- [What you will do]
The whole listing is to be retyped exactly as it appears.

[[ Recorded data, beginning ]]

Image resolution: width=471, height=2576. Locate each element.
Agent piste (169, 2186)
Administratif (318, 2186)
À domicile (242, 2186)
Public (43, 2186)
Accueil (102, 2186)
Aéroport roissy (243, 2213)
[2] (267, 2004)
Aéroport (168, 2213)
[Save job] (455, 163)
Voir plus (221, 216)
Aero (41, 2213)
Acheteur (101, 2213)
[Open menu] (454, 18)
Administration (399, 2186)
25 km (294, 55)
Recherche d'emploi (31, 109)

[[ Recorded data, end ]]

- [Written solution]
Image resolution: width=471, height=2576. Locate each element.
Agent piste (169, 2186)
Administratif (318, 2186)
À domicile (242, 2186)
Public (43, 2186)
Accueil (102, 2186)
Aéroport roissy (243, 2213)
[2] (267, 2004)
Aéroport (168, 2213)
[Save job] (455, 163)
Voir plus (221, 216)
Aero (41, 2213)
Acheteur (101, 2213)
[Open menu] (454, 18)
Administration (399, 2186)
25 km (294, 55)
Recherche d'emploi (31, 109)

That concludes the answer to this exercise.